» **TASK DIRECTIONS**
From the line with "Image resolution: width=1281" to the final line, print the records exactly as they are.

» **MATERIAL FOR THE TASK**
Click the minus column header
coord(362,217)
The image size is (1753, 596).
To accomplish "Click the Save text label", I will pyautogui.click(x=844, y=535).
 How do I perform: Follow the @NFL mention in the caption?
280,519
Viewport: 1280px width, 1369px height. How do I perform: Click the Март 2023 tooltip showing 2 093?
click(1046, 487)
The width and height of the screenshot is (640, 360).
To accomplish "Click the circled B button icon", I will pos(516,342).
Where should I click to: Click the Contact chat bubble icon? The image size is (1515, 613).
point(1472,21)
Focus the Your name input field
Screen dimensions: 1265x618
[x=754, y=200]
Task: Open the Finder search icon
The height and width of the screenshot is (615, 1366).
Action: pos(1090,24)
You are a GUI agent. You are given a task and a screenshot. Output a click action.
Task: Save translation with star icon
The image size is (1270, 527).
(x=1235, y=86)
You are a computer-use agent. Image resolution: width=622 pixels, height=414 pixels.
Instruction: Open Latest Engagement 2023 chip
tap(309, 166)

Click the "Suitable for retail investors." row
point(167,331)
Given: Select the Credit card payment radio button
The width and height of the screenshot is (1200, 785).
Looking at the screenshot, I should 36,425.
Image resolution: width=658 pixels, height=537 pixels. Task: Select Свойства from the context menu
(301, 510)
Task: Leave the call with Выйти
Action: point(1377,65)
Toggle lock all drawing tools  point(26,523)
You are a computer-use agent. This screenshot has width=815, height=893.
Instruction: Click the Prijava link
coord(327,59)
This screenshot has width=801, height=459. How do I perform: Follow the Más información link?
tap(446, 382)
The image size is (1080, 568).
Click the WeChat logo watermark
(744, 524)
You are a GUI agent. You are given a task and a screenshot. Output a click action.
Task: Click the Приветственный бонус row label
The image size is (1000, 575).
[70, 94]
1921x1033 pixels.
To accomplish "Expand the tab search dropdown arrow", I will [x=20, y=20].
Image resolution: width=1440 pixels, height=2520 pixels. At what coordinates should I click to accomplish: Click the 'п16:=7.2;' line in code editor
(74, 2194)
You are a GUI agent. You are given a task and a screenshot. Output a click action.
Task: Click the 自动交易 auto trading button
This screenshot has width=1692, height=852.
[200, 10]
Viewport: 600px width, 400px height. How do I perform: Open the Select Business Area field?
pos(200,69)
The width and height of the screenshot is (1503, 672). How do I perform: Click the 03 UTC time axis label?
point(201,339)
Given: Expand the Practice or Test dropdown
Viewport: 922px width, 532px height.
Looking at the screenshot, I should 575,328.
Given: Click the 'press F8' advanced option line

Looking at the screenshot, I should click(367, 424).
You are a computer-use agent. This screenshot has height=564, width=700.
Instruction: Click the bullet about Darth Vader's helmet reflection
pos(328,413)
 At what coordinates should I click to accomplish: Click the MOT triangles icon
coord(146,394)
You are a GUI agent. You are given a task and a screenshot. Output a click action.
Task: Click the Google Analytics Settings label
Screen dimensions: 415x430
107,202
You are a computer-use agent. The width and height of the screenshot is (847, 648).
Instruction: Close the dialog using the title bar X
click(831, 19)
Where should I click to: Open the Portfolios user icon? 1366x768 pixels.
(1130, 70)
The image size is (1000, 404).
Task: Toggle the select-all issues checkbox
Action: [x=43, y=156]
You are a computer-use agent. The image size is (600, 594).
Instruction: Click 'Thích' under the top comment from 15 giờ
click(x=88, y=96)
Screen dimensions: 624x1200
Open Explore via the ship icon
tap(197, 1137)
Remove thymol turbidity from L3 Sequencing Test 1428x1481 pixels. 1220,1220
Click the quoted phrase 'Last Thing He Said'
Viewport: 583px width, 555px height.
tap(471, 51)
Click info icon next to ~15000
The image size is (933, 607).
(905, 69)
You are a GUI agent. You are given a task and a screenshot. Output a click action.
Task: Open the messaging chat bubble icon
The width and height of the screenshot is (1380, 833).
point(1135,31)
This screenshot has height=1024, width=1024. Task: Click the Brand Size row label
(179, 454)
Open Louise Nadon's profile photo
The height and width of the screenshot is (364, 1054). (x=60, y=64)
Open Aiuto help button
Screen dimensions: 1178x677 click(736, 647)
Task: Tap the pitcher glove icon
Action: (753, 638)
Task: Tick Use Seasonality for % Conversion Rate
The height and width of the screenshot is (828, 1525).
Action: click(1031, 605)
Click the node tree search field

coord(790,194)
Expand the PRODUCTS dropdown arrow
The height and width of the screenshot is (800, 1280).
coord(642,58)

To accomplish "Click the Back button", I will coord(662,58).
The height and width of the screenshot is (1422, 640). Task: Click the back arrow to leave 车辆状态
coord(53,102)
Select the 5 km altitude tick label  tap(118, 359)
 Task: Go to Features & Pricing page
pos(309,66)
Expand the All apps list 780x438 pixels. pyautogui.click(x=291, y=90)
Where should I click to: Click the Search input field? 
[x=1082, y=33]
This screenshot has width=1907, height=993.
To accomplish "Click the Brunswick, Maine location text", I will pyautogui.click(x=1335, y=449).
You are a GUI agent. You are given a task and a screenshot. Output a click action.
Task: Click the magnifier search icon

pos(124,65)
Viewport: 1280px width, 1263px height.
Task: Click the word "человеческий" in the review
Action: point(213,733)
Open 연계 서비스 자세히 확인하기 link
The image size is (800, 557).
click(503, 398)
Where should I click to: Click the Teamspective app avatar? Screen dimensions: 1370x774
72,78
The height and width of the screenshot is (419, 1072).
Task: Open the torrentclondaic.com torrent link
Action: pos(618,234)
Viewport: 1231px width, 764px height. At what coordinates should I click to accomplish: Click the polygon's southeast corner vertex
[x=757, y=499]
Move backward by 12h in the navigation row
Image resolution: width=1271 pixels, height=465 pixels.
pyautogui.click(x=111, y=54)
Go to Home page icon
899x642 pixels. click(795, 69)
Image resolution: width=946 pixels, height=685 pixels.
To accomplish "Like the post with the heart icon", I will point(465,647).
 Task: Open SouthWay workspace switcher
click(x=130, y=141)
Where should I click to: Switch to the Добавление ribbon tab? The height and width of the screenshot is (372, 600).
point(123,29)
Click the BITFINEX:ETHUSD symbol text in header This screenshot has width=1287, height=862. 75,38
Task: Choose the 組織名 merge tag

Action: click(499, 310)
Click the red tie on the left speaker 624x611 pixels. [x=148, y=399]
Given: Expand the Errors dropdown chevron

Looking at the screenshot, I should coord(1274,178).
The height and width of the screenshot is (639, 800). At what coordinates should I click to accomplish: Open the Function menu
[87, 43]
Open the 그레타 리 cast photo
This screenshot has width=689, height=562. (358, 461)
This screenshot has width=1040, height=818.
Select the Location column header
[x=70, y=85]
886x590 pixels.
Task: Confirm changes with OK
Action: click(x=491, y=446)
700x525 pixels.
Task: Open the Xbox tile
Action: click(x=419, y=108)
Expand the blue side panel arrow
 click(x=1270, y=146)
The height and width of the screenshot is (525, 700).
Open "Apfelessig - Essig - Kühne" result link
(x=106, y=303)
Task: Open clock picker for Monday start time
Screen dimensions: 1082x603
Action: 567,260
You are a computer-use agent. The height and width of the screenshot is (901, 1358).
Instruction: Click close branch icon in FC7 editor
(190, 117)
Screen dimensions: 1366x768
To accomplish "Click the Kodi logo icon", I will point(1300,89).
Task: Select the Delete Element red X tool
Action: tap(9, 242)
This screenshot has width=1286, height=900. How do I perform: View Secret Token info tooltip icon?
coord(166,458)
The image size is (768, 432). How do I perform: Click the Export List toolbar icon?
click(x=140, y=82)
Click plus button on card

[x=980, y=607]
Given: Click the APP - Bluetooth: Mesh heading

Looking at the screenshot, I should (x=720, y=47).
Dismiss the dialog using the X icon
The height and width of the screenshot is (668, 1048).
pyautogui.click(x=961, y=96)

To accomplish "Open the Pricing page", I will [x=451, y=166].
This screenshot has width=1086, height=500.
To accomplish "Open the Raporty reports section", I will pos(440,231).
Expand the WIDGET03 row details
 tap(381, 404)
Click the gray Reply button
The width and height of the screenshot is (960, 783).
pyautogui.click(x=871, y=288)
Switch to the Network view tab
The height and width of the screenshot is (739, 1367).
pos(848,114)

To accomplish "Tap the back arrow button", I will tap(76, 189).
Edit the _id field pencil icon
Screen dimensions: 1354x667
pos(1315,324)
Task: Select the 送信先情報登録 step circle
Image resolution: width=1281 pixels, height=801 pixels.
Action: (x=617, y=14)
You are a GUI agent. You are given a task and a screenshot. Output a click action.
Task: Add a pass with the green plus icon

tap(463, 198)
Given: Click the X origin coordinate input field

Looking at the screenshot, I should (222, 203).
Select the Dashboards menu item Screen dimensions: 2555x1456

» **SOLUTION**
Image resolution: width=1281 pixels, height=801 pixels.
Action: (x=617, y=14)
You are a GUI agent. You are given a task and a screenshot. Output a click action.
Task: Add a pass with the green plus icon

tap(463, 198)
Given: Click the X origin coordinate input field

Looking at the screenshot, I should (222, 203).
Select the Dashboards menu item Screen dimensions: 2555x1456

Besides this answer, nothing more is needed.